EXTRACTED RECORDS Start Marker

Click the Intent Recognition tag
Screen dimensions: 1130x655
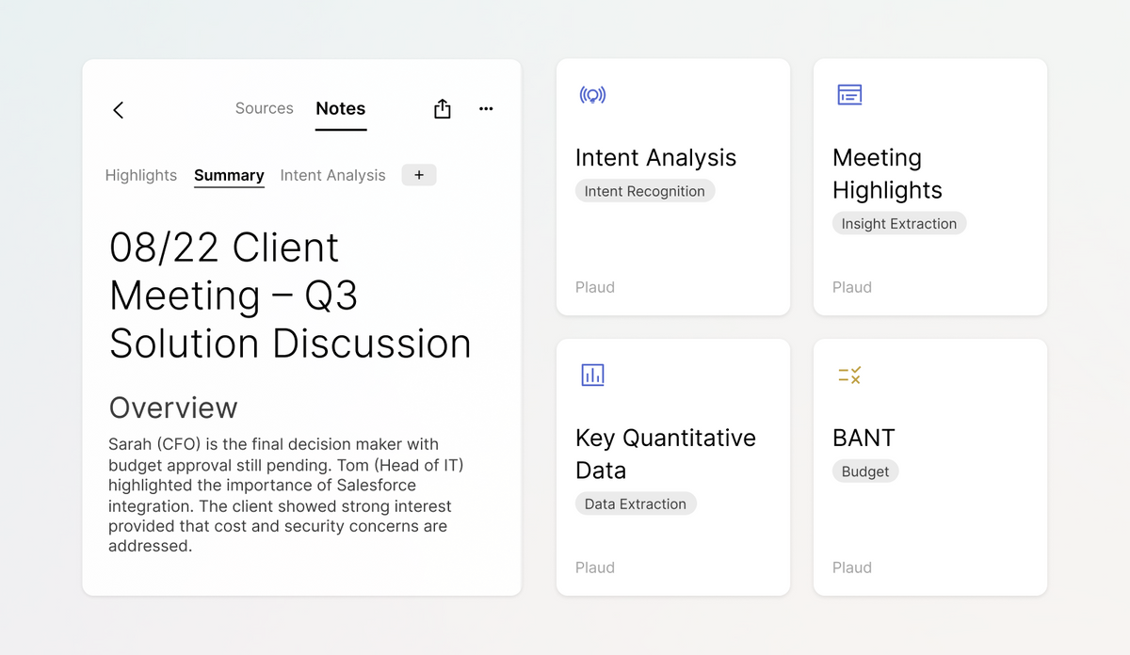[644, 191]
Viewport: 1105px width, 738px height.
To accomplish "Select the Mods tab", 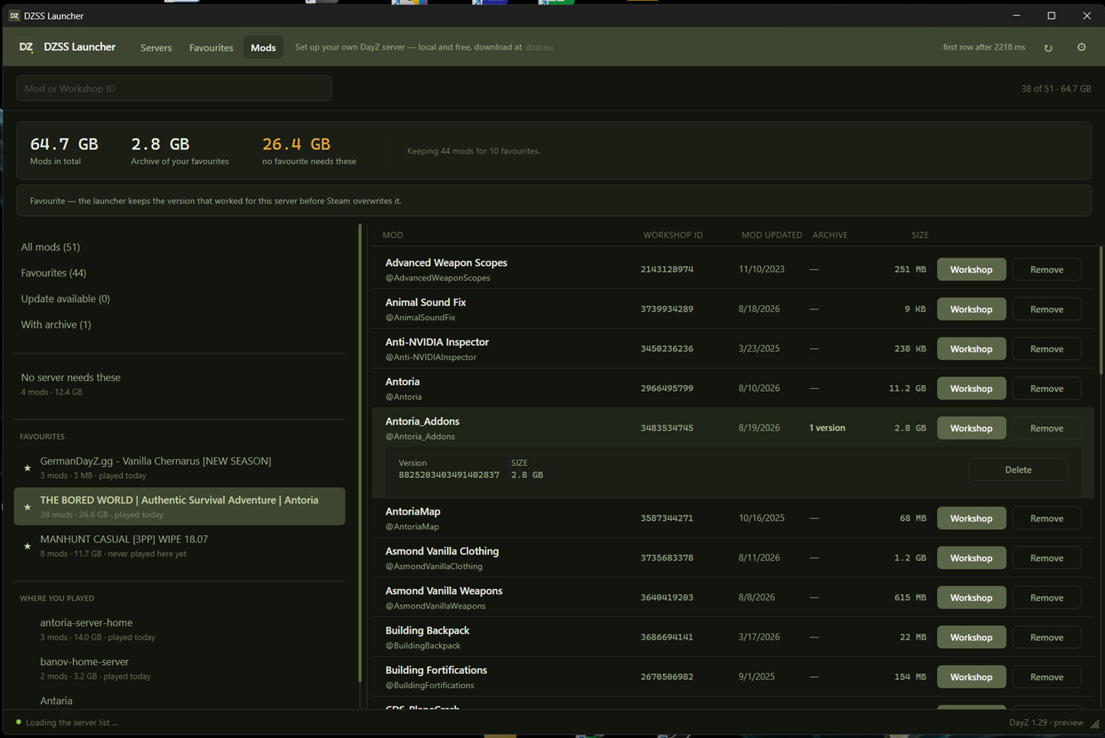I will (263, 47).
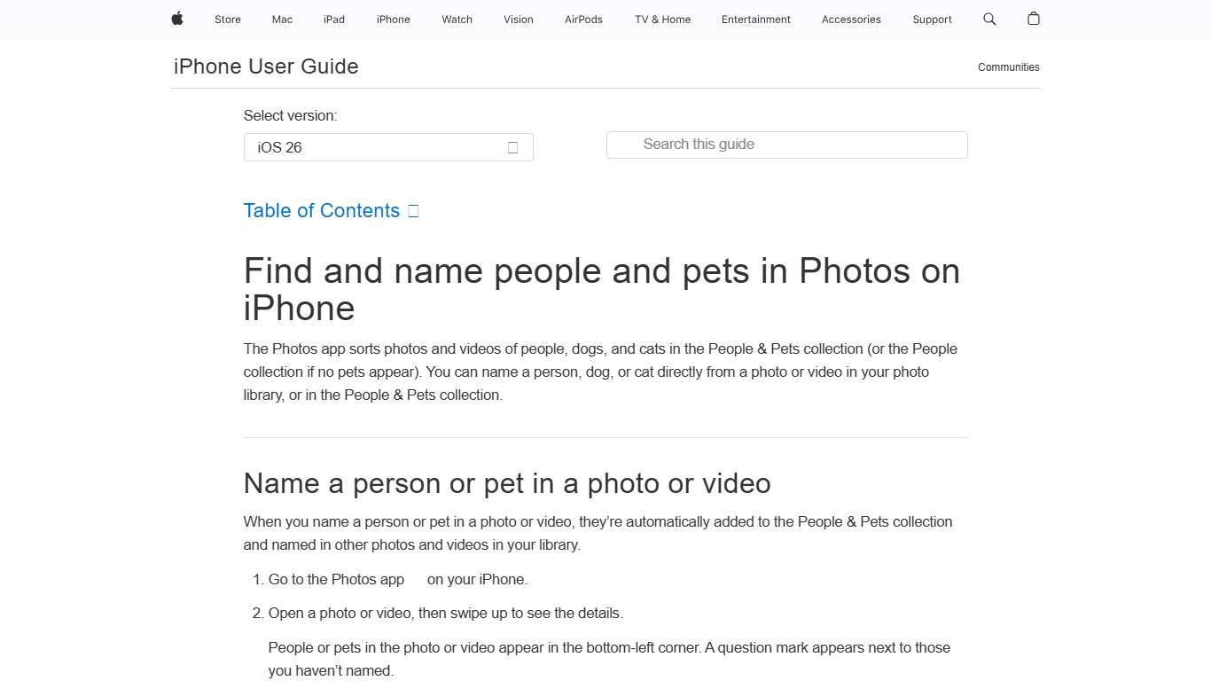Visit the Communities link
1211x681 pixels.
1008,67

EXTRACTED RECORDS End Marker
EXTRACTED RECORDS Start Marker

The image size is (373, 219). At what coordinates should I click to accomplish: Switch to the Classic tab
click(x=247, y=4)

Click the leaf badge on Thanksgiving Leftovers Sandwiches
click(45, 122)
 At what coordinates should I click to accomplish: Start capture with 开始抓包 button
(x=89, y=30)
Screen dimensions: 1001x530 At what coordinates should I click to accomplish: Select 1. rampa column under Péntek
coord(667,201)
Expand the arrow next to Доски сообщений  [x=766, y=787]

EXTRACTED RECORDS End Marker

PROMPT.
Within the material above, the line with "At what coordinates should I click to accomplish: Start" opens the range and the line with "Expand the arrow" closes it; reproduce that range word for word.

EXPECTED ANSWER.
 At what coordinates should I click to accomplish: Start capture with 开始抓包 button
(x=89, y=30)
Screen dimensions: 1001x530 At what coordinates should I click to accomplish: Select 1. rampa column under Péntek
coord(667,201)
Expand the arrow next to Доски сообщений  [x=766, y=787]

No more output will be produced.